You should know how to store data using:
- Lists
- Arrays
- Dictionaries

# 1 Subsetting: Indexing and Slicing

You will often need to select a subset (***subsetting***) of the data in a list (or array). One form of this is picking a *single element* called **indexing** (You already know how to do this from the previous chapter). Another option is to *select a range of elements*. This is called **slicing**.

So, in summary, what we mean when we say:

- **Subsetting** -> means to 'select
- **Indexing** -> refers to selecting one element.
- **Slicing** -> refers to selecting a range of elements.

## 1.1 Lists & Arrays in 1D | Subsetting & Indexing

Since slicing gives us a range of elements, we must specify two indices to indicate where to start and end.
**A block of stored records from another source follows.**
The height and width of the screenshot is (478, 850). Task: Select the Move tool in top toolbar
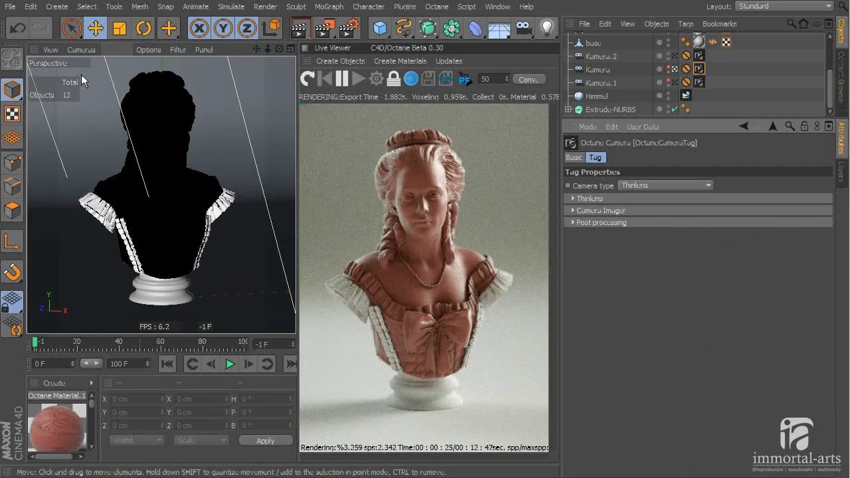click(96, 28)
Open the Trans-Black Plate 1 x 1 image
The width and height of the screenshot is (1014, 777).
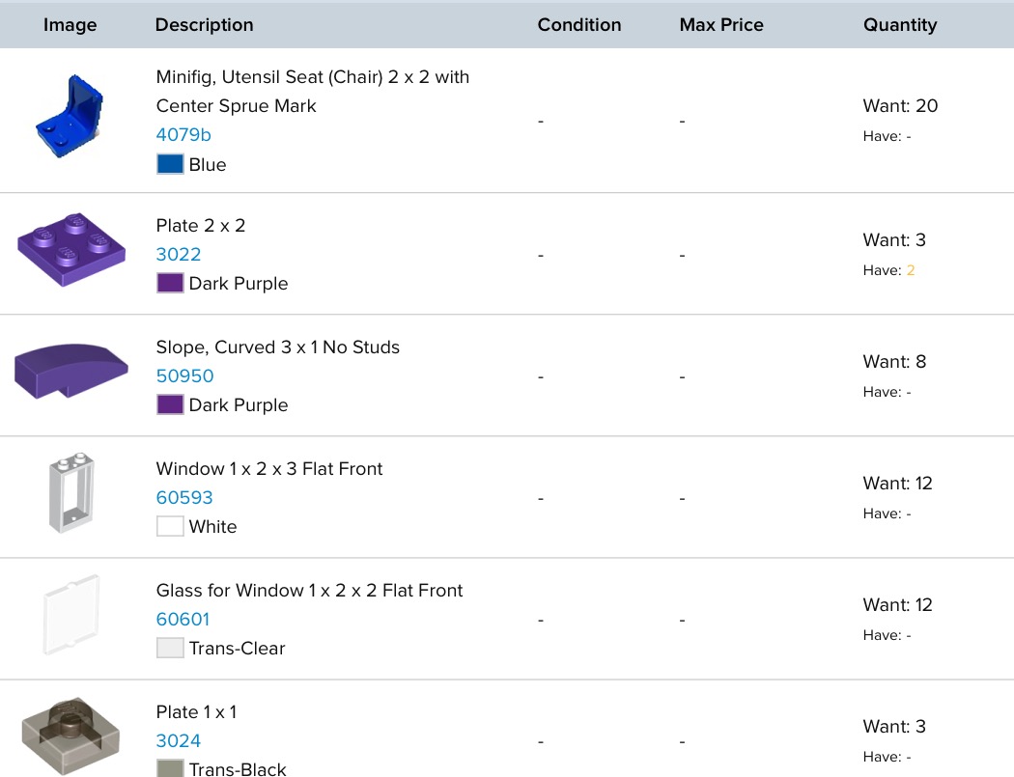(70, 735)
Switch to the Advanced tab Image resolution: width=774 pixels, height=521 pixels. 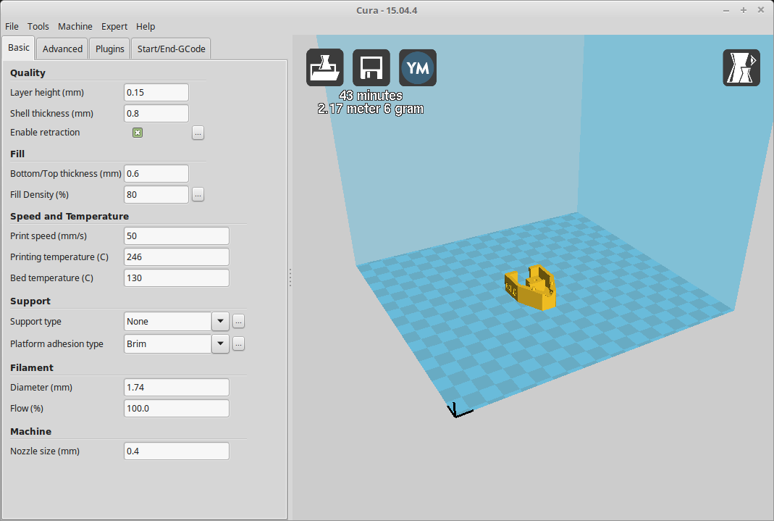pos(62,49)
The various syntaxes for these are shown in the table below.

The following applies to **both** lists and arrays.

In [6]:
import numpy as np
py_list=["a1", "b2", "c3", "d4", "e5",
         "f6", "g7", "h8", "i9", "j10"]
np_array = np.array(py_list)

In [4]:
x = py_list
print(x)

['a1', 'b2', 'c3', 'd4', 'e5', 'f6', 'g7', 'h8', 'i9', 'j10']


In [5]:
x = np_array
print(x)

['a1' 'b2' 'c3' 'd4' 'e5' 'f6' 'g7' 'h8' 'i9' 'j10']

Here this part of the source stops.